··· Texto para leitura ···

A princípio a ideia era fundar uma Esposizione Biennale Artistica Nazionale (exposição bienal de arte italiana). Era 19 de abril de 1893 quando a Câmara Municipal de Veneza, presidida por seu prefeito, Riccardo Selvatico, aprovou uma resolução para criar o evento que seria inaugurado em abril do ano seguinte. Com o tempo, foram tomando as primeiras decisões que viriam a estruturar o formato da Bienal: adotar um sistema “por convite”; reservar uma seção também para artistas estrangeiros; admitir obras de artistas italianos não convidados, selecionados por um júri. Porém, conforme foi tomando outras proporções, mais próximo da data, em abril de 1894, o prefeito Selvatico anunciou a primeira Exposição para o ano seguinte e, logo após, o economista e acadêmico Antonio Fradeletto foi nomeado secretário-geral.

···

> _Tarefas escritas_
[a] No texto sobre a origem da Bienal de Veneza, copie sem alterações o trecho que começa em "A princípio a" e termina em "foi nomeado secretário-geral.".
[b] Segundo o texto sobre a origem da Bienal de Veneza, em que data a Câmara Municipal de Veneza aprovou a resolução para criar o evento?
[c] Escreva a continuação do texto sobre a origem da Bienal de Veneza a partir da última frase apresentada.

··· Dados extraídos ···

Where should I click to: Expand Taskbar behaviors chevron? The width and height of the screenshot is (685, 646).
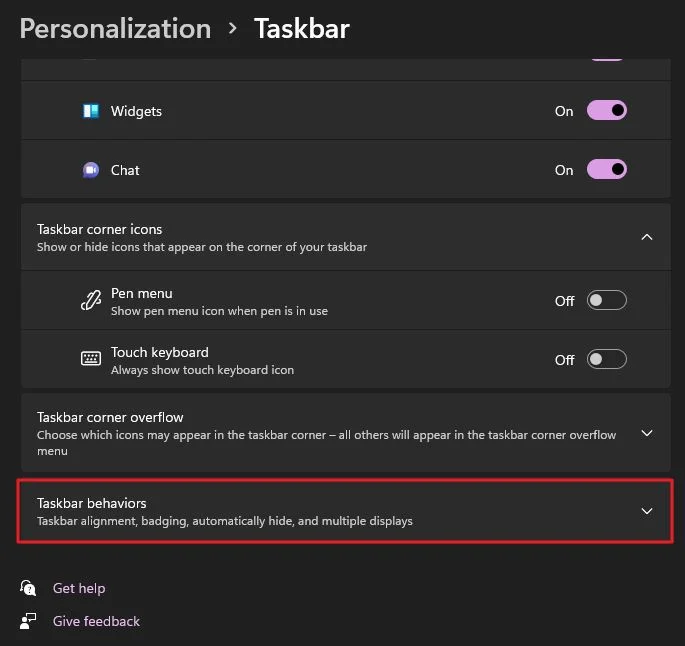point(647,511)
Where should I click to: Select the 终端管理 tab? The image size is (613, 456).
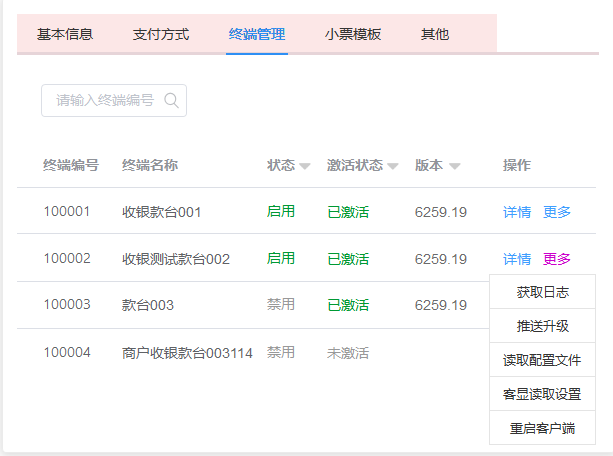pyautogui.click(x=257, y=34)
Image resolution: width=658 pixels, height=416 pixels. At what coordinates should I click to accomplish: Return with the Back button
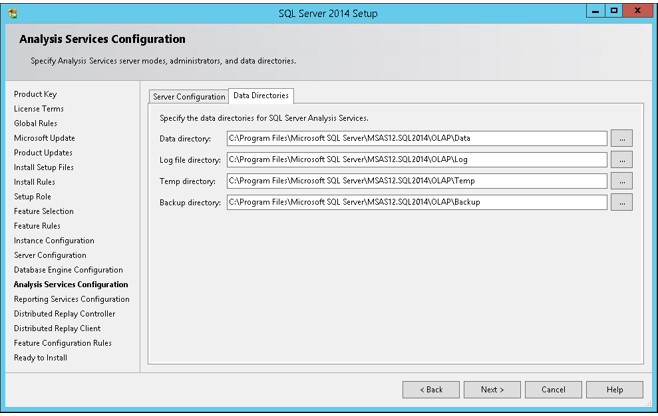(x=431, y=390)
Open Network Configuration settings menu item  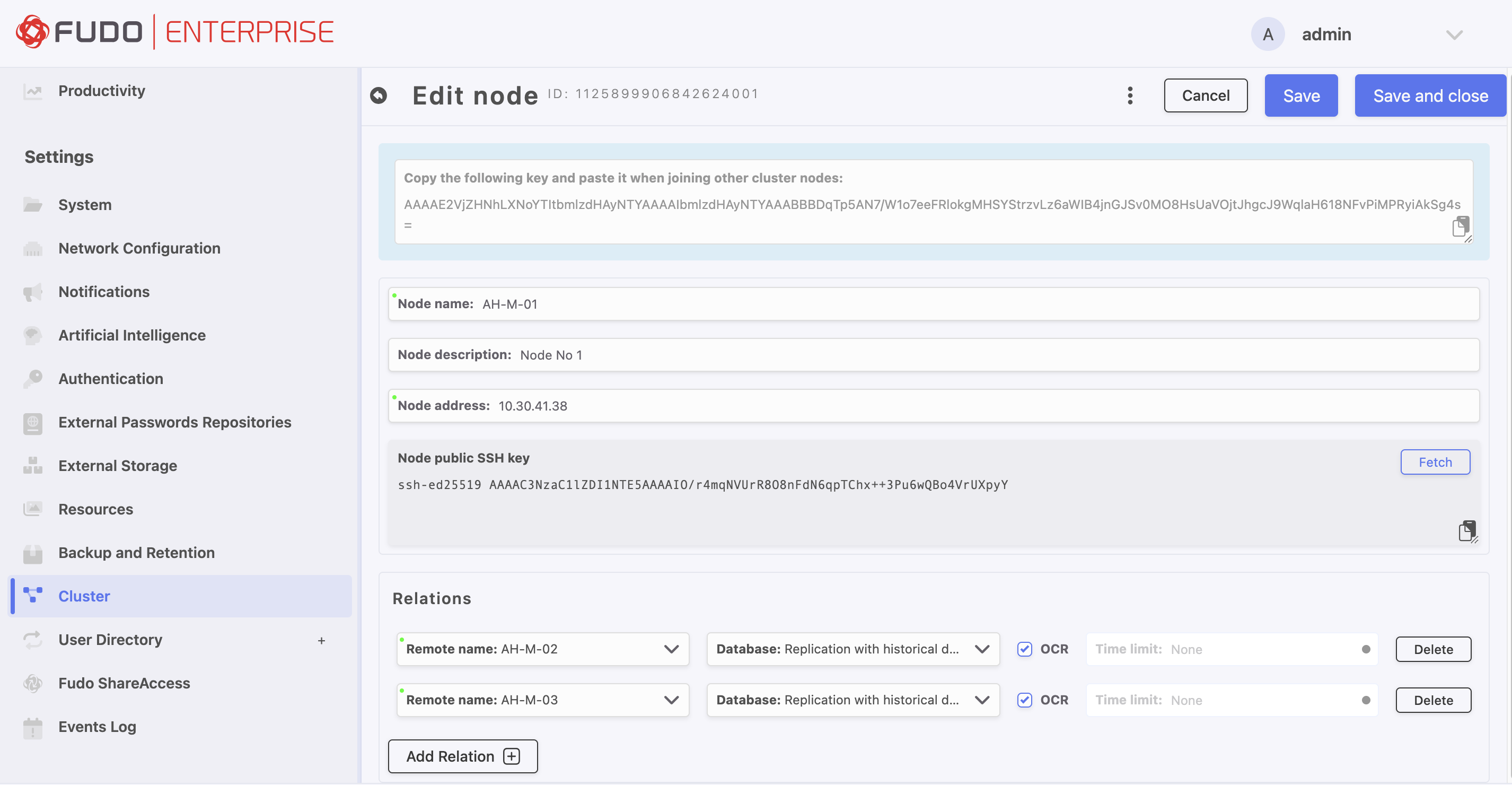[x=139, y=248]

···
··· Dados extraídos ···

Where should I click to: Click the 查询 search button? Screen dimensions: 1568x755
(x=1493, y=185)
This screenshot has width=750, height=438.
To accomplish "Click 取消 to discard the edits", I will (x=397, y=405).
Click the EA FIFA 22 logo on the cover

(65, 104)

···
··· Dados extraídos ···

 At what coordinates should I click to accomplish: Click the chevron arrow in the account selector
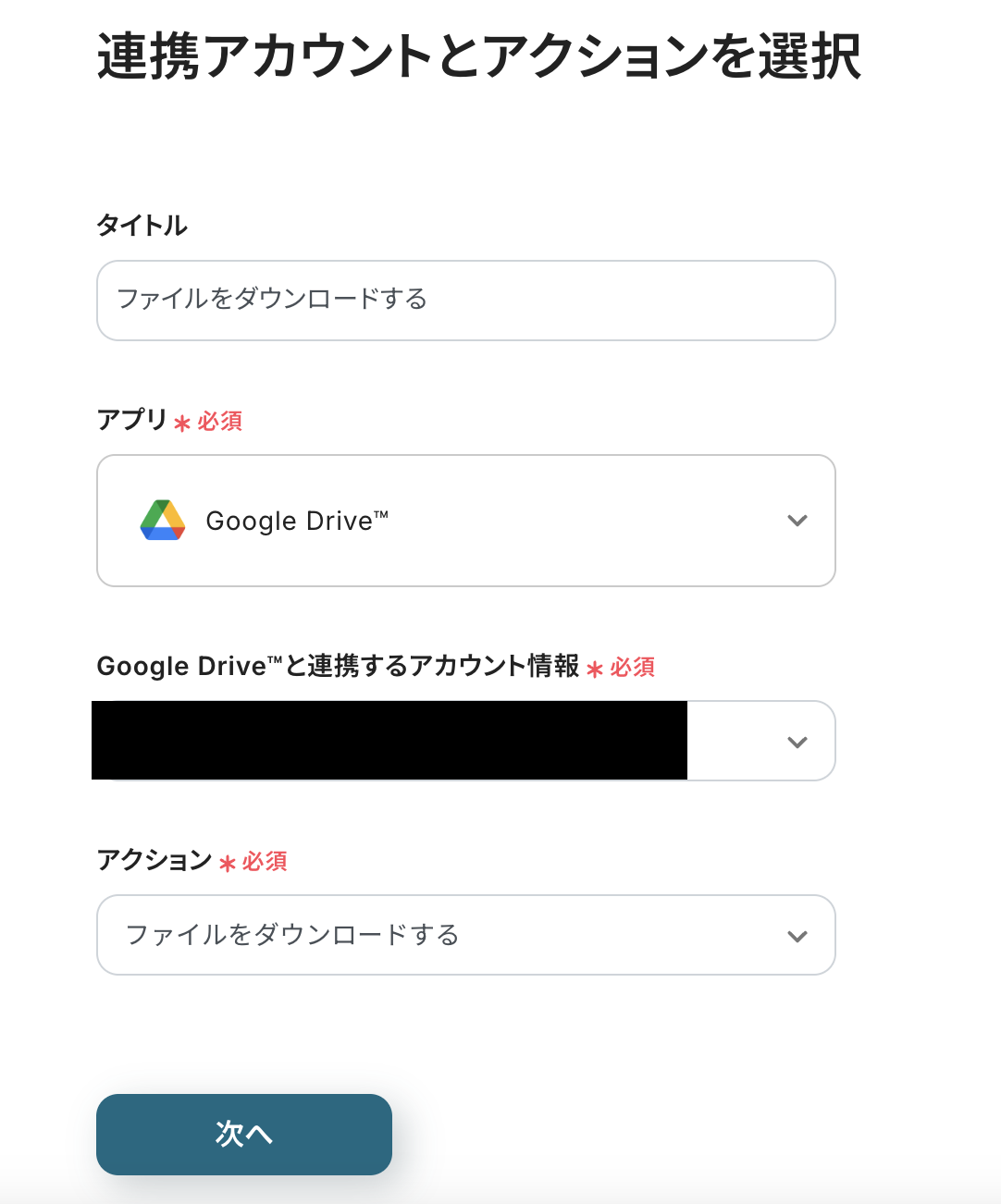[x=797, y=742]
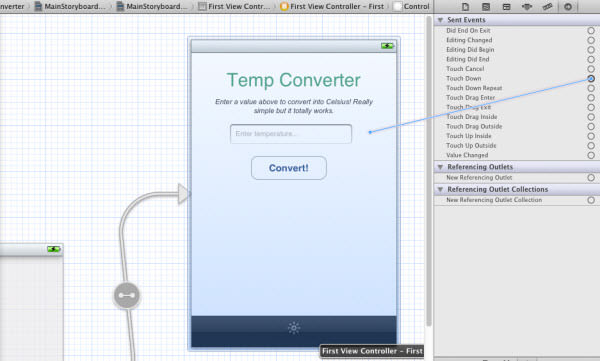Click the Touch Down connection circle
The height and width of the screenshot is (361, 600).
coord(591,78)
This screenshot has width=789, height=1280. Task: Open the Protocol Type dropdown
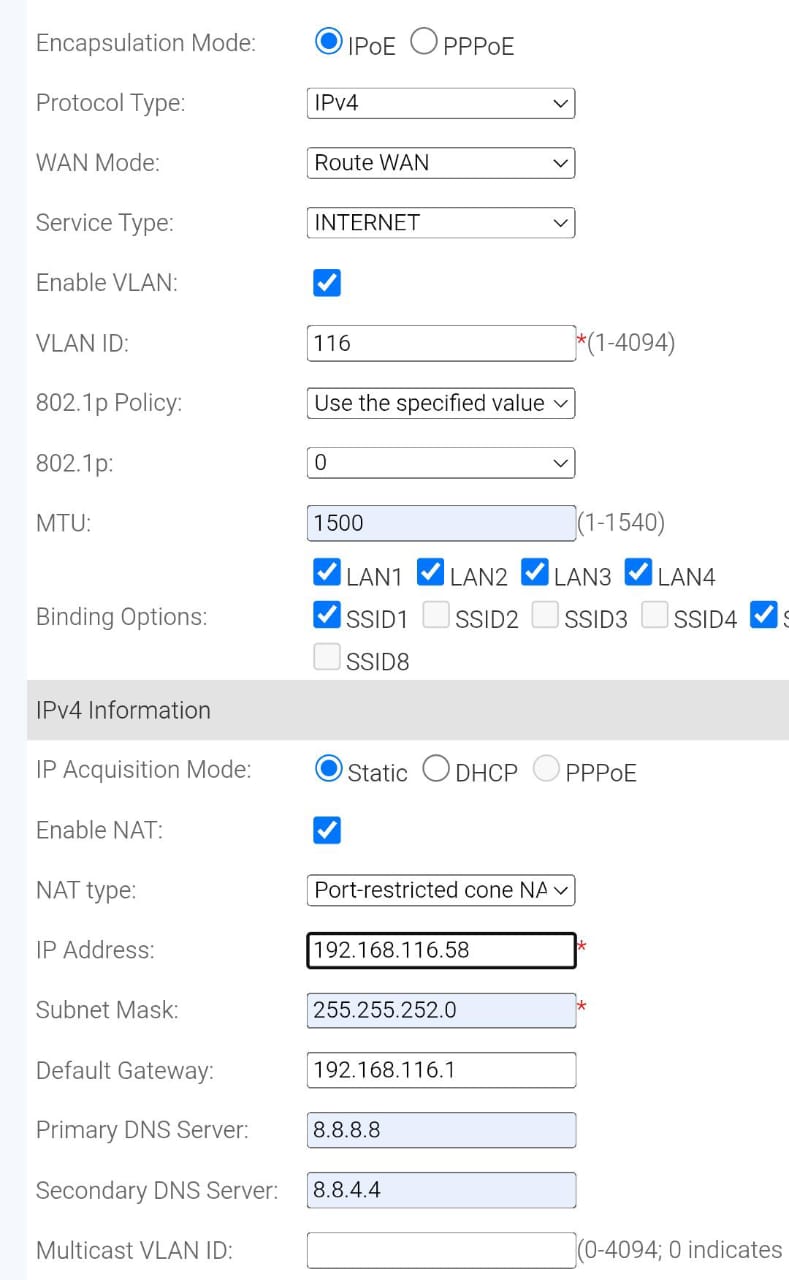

···

> _Respostas do exercício_
[a]
A princípio a ideia era fundar uma Esposizione Biennale Artistica Nazionale (exposição bienal de arte italiana). Era 19 de abril de 1893 quando a Câmara Municipal de Veneza, presidida por seu prefeito, Riccardo Selvatico, aprovou uma resolução para criar o evento que seria inaugurado em abril do ano seguinte. Com o tempo, foram tomando as primeiras decisões que viriam a estruturar o formato da Bienal: adotar um sistema “por convite”; reservar uma seção também para artistas estrangeiros; admitir obras de artistas italianos não convidados, selecionados por um júri. Porém, conforme foi tomando outras proporções, mais próximo da data, em abril de 1894, o prefeito Selvatico anunciou a primeira Exposição para o ano seguinte e, logo após, o economista e acadêmico Antonio Fradeletto foi nomeado secretário-geral.

[b] Em 19 de abril de 1893.

[c]
Bienal de Veneza
Primeira edição da Bienal de Veneza

Durante o inverno de 1894-1895, dedicaram-se na construção do Palazzo dell’Esposizione (local de exposições) no Giardini di Castello. O projeto era do arquiteto do Conselho, Enrico Trevisanato e a fachada neoclássica do artista veneziano Marius De Maria. 

Finalmente, em 30 de abril, foi inaugurada a I Esposizione Internazionale d’Arte della Città di Venezia (1ª Exposição Internacional de Arte da Cidade de Veneza), na presença do Rei e da Rainha, Umberto I e Margherita di Savoia, e com grande aclamação do público (224.000 visitantes).

Organização por pavilhões

De forma muito vaga, podemos dizer que a Bienal é composta por: uma exposição principal no Padiglioni Centrale (Pavilhão Central); pavilhões organizados por dezenas de países; e exposições organizadas de forma independente marcadas pela Bienal como eventos colaterais oficiais.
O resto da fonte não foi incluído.